À cet égard l’impossibilité tant chez l’enfant que chez le/les parent(s), d’exprimer le versant agressif de la nécessaire ambivalence relationnelle semble être à l’origine d’un grand nombre de manifestations somatiques. Celles-ci permettent la déflexion sur le corps de l’enfant de l’agressivité habituellement socialisée et son renversement en sollicitude excessive ou en relation purement thérapeutique de soin.

Des symptômes tels que les douleurs abdominales si fréquentes chez l’enfant, et source d’une telle inquiétude chez les mères en constituent à notre avis un exemple caricatural.
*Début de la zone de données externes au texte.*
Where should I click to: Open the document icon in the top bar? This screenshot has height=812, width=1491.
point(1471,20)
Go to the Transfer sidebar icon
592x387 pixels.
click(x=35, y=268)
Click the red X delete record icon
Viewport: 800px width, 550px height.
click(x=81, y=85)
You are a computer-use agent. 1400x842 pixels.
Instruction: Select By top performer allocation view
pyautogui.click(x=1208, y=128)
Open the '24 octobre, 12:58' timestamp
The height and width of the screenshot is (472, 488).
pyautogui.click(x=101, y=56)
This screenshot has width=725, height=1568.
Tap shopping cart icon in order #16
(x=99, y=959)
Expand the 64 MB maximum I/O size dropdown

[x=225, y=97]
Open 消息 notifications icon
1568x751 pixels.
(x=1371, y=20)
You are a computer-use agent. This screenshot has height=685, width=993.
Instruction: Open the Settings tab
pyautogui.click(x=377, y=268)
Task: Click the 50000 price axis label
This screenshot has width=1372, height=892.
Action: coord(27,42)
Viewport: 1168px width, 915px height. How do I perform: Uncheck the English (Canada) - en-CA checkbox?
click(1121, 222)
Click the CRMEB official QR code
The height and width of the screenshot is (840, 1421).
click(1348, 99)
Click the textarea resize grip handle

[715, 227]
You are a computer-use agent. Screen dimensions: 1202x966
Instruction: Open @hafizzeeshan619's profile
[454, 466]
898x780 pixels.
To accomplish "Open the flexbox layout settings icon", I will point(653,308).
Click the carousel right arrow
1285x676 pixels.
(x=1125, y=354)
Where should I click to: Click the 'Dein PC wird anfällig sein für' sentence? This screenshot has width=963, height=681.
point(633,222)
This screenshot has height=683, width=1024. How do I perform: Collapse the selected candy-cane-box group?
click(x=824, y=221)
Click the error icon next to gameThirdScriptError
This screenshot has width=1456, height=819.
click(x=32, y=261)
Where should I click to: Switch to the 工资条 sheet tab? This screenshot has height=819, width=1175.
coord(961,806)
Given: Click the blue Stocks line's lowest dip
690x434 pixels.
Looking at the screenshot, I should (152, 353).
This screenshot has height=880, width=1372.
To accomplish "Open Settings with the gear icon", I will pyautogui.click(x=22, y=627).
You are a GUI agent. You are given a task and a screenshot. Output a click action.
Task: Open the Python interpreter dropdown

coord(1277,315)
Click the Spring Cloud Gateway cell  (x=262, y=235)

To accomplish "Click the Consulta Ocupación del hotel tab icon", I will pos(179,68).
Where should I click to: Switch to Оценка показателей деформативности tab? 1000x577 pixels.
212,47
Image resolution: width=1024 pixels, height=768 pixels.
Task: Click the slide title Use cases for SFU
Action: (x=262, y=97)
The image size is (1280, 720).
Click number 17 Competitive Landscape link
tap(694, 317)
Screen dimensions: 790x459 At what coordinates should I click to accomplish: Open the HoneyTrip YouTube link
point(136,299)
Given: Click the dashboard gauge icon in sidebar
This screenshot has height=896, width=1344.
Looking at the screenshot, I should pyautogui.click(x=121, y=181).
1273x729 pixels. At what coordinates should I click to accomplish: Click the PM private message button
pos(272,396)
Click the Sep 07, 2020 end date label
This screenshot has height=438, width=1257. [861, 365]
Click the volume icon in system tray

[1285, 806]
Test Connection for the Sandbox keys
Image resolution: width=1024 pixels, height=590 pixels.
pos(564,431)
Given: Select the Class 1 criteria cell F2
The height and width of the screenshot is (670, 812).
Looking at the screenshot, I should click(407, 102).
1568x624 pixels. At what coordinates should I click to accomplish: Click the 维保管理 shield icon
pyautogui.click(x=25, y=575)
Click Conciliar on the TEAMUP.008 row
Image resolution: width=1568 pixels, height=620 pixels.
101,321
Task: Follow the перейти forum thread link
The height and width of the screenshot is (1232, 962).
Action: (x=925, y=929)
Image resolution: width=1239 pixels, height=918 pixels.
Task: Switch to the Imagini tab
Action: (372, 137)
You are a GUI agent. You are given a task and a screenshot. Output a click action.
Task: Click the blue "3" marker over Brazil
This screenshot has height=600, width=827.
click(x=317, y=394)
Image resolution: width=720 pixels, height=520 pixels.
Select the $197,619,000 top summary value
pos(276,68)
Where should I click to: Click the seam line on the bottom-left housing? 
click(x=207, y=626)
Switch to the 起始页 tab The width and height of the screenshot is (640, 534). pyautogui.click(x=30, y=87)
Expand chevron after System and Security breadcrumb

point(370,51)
D’autres manifestations ont peut-être attiré moins directement l’attention, mais nous paraissent répondre à une dynamique identique. C’est par exemple le cas de certaines angines ou otites à répétition. Ainsi, nous avons plusieurs fois eu l’occasion de voir s’apaiser un conflit aigu entre une mère et un enfant centré en particulier sur l’alimentation, à la seconde même où soit l’angine, soit l’otite autorise l’enfant à ne pas manger, et sa mère à ne pas le forcer : le conflit s’apaise, l’enfant trouve dans la régression et les soins maternels les gratifications nécessaires, la mère déplace alors sur le médecin généraliste, pédiatre ou O.R.L., la dépendance agressive qu’elle ressent envers son enfant. Le caractère répétitif de ces épisodes qui surviennent tous les mois, toutes les quinzaines, voire toutes les semaines, épisodes dont la réalité somatique n’est pas douteuse, comme en témoigne l’inflammation de la gorge ou du tympan, devrait inciter le médecin somaticien a en saisir la dimension réellement psychosomatique. Ceci veut dire que, outre le nécessaire traitement somatique de l’épisode actuel, il convient d’en intégrer la signification individuelle et transactionnelle, afin d’amener un changement qui seul pourra prévenir les rechutes.